(INPUT MATERIAL begins)

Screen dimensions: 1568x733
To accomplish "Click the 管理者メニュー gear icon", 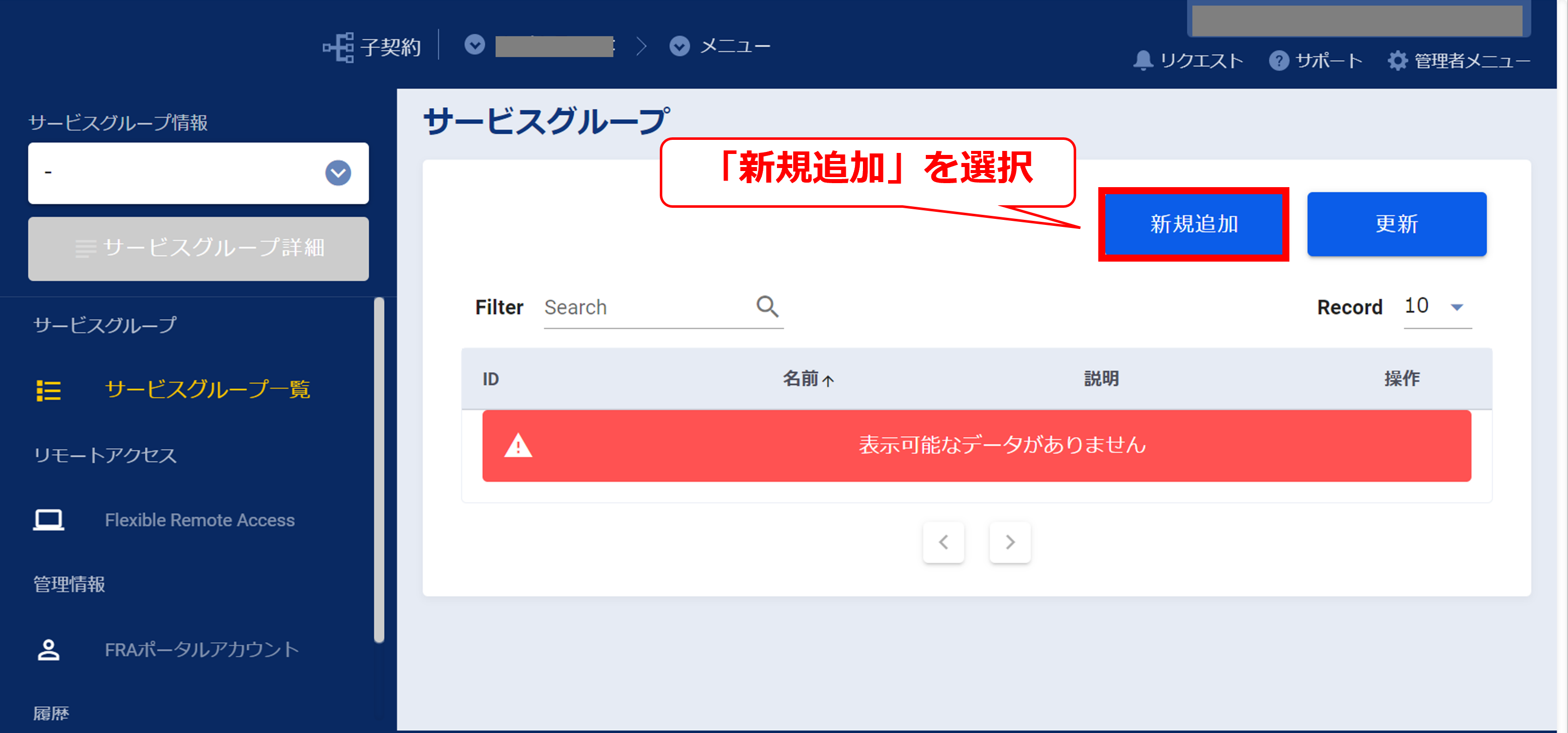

(INPUT MATERIAL ends)
(INPUT MATERIAL begins)

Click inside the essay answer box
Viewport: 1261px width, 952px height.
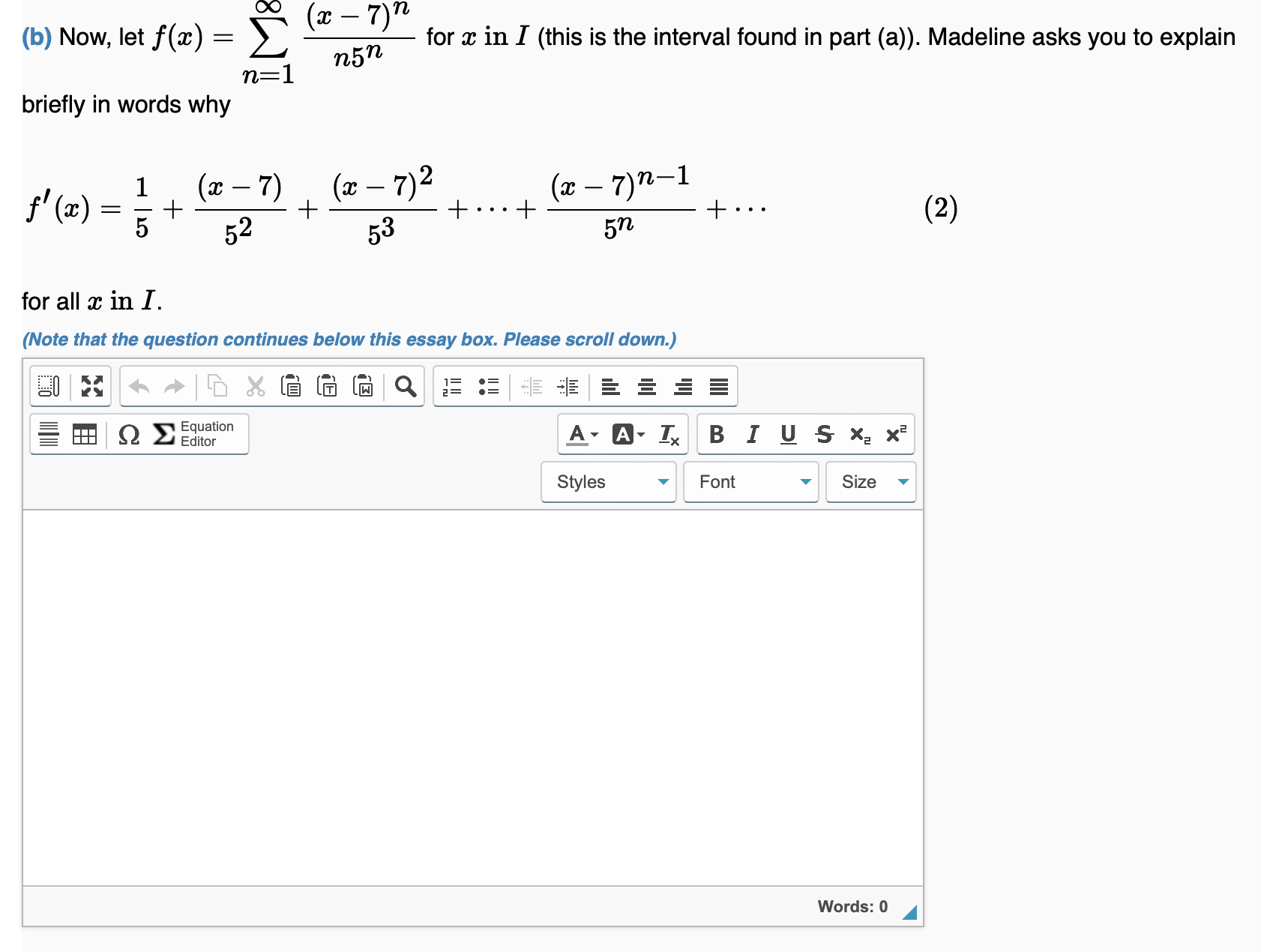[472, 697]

(INPUT MATERIAL ends)

_WHAT THE TASK REQUIRES_
From the records above, give again only the part that opens with the line containing "Screen dimensions: 1568x733" and closes with the line containing "the 管理者メニュー gear". Keep both ends but drop the pictures.

_RESPONSE AREA_
Screen dimensions: 1568x733
To accomplish "Click the 管理者メニュー gear icon", 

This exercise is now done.